**EXCERPT**
* Begin *
Out in the air

Out in the air
Out in the air

Friday 22 May 2015

'Why Chuka Umunna will neither become Labour Party Leader nor British Prime Minister.'


If time had permitted, I would have dashed off - typed, really - a short piece entitled 'Why Umunna will neither become Labour Party Leader nor British Prime Minister.' This would not only have been prescient, it would also have come across to some as cynical, if not 'un-Nigerian.' 'Un-Nigerian' because last year, a prominent Nigerian newspaper had misreported that Umunna might become British Prime Minister this year. I made a brief comment under the link: well-meaning or not, this was a lazy, if not idiotic, piece of misinformation. Chuka Umunna was a member of the opposition party and however high-ranked he was he could not become British Prime Minister this year for the simple reason that he was not the leader of his party. As it turned out, even the leader of the party, Ed Miliband, did not become Prime Minister; he had to resign after the last election, trounced and bruised.
But I know why the false prognosis that Chuka Umunna would become prime minister was made. Like three other MPs in the British Parliament, he had a Nigerian parent - his father. Perhaps owing to a misplaced sense of ownership, Nigeria (personified) has always had this vain and prideful quirk of claiming someone born and raised in Europe or North America and has made good as its own. This is all very well. But that this attitude may be carried too far, as with the mendacious newspaper report. And certainly, some of these Nigerian ‘sons’ and ‘daughters’ abroad do not shy away from their Nigerian connections. Tinie Tempah, aka Chukwuemeka Okogwu, declared during a cookery programme that he likes jollof rice; Jimmy Akingbola likes dodo; David Oyelowo can do the Yoruba accent to 'gbam;' Chiweitel Ejiofor sees his participation in ‘Half of a Yellow Sun’ as homecoming.
* End *
**SET PROBLEM 1**
Pull out each line of the listing that contains the word "Collapse", treating uppercase and lowercase as different.
The Umunna post and the listing have no connection to each other.

**RECORD EXTRACTS**
* Begin *
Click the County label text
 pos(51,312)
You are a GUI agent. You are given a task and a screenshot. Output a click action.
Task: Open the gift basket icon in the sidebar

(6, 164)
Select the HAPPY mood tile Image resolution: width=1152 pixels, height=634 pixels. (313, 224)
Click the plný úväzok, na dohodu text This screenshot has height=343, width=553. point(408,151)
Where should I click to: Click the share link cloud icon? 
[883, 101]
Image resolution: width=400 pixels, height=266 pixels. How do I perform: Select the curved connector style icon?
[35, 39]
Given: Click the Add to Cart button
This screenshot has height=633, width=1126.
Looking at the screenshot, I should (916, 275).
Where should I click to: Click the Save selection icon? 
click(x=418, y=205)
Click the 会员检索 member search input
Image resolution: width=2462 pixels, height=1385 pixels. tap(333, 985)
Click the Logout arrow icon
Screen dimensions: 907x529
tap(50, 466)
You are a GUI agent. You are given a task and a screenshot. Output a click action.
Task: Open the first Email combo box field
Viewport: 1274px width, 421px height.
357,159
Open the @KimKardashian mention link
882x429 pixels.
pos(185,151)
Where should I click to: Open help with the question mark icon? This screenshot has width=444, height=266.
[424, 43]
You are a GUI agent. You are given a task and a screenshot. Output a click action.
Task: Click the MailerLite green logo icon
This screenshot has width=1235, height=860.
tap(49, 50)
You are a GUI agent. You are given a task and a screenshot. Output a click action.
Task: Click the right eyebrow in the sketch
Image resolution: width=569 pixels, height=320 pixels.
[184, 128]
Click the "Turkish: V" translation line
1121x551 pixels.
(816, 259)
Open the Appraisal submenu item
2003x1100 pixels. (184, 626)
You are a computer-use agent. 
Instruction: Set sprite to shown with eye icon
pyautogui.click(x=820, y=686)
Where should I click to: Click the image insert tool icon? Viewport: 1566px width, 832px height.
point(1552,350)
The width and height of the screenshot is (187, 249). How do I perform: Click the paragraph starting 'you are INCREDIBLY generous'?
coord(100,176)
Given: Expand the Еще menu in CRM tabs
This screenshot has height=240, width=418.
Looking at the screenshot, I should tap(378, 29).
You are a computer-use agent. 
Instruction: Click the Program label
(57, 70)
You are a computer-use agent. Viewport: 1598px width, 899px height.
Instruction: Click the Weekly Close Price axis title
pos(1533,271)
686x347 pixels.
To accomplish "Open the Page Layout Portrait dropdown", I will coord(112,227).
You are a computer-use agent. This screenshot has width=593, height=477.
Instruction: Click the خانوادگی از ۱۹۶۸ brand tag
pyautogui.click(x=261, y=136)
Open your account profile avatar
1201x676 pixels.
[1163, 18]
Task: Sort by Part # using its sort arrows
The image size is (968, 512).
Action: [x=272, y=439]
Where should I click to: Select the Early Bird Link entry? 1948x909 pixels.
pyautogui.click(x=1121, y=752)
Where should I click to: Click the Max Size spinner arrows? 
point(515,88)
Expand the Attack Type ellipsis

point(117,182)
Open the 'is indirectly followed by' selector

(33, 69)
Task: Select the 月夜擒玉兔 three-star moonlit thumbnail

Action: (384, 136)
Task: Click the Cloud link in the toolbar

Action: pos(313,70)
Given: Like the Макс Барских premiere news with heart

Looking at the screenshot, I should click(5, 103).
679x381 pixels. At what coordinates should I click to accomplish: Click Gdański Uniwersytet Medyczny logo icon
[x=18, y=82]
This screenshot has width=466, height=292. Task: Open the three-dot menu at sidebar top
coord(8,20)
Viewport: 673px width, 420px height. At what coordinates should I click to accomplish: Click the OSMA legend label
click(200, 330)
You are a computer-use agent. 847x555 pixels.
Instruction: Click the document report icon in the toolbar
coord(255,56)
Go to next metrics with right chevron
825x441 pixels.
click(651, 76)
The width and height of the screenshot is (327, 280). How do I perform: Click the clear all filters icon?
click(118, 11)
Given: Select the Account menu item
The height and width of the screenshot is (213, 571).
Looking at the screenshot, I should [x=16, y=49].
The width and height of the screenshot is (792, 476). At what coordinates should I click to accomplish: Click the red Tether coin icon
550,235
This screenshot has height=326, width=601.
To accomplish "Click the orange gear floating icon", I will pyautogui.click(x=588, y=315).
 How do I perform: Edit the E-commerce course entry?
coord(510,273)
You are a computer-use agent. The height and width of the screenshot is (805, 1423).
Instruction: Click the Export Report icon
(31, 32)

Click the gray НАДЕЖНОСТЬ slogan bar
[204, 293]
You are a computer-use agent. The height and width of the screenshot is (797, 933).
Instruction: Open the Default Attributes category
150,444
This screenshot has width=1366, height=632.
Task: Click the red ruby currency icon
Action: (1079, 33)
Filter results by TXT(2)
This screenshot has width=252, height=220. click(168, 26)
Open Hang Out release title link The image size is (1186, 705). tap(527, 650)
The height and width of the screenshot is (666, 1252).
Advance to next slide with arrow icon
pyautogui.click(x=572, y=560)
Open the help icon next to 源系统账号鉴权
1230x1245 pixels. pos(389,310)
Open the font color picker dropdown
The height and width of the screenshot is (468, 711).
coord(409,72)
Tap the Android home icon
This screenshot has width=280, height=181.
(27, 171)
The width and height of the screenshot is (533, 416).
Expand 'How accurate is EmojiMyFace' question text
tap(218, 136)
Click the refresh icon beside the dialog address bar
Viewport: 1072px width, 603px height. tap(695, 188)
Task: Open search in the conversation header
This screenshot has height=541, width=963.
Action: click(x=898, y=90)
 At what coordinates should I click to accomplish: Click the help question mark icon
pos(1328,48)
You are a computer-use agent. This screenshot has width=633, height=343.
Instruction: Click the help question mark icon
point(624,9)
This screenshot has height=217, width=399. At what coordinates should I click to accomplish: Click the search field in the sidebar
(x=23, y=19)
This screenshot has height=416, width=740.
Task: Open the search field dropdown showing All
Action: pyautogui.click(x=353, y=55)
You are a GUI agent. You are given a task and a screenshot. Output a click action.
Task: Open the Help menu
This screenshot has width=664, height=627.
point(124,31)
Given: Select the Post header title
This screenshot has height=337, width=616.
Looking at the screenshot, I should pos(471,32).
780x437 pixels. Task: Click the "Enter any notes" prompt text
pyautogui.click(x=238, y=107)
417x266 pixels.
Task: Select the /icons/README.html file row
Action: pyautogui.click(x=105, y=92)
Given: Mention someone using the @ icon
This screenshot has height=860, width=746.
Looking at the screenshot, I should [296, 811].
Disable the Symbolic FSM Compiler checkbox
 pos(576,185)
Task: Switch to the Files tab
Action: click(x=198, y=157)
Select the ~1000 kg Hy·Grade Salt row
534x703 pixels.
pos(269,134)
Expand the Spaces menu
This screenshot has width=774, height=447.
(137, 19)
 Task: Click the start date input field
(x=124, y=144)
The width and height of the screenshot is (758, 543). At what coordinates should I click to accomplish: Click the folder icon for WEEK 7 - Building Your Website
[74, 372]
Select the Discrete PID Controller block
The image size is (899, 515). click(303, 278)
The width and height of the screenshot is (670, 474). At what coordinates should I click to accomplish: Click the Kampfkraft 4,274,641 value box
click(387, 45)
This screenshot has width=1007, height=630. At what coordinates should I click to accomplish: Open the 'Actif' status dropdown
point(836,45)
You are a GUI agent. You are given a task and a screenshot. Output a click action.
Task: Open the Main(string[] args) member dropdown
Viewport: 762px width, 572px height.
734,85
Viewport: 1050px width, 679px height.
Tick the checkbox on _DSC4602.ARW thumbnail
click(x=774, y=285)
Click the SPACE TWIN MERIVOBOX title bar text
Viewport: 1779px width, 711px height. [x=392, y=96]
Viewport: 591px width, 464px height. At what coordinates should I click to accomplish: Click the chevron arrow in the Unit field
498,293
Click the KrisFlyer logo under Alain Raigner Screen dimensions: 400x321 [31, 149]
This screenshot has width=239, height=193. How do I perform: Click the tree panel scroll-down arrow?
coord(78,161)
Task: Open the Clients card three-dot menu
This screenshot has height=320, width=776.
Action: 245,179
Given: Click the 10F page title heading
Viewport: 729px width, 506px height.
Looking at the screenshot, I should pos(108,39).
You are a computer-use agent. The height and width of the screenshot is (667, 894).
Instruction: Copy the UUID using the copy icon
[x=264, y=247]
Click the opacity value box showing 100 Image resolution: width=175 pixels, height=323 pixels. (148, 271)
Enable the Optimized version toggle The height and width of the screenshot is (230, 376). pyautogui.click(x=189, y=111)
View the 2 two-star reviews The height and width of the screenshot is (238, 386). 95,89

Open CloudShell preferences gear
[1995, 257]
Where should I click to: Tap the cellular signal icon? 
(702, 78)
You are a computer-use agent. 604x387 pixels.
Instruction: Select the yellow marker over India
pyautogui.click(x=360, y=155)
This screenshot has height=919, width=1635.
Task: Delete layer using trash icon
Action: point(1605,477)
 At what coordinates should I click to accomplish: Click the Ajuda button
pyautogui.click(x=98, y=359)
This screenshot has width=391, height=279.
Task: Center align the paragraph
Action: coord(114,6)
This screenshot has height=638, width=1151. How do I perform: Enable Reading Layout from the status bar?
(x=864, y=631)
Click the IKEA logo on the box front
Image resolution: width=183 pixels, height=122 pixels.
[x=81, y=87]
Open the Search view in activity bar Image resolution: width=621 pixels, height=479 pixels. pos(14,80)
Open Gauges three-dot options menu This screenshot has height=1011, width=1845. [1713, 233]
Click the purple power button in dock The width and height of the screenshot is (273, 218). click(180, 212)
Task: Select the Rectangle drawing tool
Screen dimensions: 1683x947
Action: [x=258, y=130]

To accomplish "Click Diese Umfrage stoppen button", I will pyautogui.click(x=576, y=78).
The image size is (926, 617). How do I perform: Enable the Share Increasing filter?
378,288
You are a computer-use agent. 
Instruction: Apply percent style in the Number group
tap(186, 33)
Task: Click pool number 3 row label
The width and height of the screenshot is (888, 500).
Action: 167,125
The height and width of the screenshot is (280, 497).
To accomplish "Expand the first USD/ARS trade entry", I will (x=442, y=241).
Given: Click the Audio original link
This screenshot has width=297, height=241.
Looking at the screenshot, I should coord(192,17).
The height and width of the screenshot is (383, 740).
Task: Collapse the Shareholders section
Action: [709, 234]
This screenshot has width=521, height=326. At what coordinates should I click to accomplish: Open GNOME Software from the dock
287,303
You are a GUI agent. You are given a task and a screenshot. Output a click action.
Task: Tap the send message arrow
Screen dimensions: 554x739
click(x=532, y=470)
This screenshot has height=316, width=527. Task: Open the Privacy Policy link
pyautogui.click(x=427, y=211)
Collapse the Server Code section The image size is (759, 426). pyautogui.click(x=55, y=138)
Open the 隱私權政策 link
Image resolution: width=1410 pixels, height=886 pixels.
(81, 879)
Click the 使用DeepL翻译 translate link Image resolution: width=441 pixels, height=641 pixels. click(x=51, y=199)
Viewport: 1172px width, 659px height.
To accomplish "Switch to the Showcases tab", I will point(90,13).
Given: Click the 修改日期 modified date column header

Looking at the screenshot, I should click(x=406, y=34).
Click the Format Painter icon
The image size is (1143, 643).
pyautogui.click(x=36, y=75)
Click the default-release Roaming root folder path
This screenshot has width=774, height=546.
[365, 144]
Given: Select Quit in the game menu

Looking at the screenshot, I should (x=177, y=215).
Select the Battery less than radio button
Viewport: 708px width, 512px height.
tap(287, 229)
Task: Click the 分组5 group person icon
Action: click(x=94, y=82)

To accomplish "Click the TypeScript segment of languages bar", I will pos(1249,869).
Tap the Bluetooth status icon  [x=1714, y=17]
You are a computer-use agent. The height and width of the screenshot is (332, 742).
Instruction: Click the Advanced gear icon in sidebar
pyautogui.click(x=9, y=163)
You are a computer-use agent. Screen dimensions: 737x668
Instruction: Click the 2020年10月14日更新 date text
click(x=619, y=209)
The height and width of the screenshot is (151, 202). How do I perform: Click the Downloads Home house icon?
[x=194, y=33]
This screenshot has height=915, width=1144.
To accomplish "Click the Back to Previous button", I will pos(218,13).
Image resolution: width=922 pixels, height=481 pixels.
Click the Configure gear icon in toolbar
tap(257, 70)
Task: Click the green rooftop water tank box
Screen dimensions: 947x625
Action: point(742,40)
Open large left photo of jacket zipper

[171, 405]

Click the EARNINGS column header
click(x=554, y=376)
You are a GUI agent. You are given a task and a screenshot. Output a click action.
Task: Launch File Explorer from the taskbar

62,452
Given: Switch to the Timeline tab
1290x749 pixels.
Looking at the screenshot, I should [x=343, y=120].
* End *
**SET PROBLEM 2**
Please reproduce the Umunna post word for word from "If time had" up to and including "trounced and bruised.".

**WORKED SOLUTION 1**
Task: Collapse the Shareholders section
Collapse the Server Code section The image size is (759, 426). pyautogui.click(x=55, y=138)

**WORKED SOLUTION 2**
If time had permitted, I would have dashed off - typed, really - a short piece entitled 'Why Umunna will neither become Labour Party Leader nor British Prime Minister.' This would not only have been prescient, it would also have come across to some as cynical, if not 'un-Nigerian.' 'Un-Nigerian' because last year, a prominent Nigerian newspaper had misreported that Umunna might become British Prime Minister this year. I made a brief comment under the link: well-meaning or not, this was a lazy, if not idiotic, piece of misinformation. Chuka Umunna was a member of the opposition party and however high-ranked he was he could not become British Prime Minister this year for the simple reason that he was not the leader of his party. As it turned out, even the leader of the party, Ed Miliband, did not become Prime Minister; he had to resign after the last election, trounced and bruised.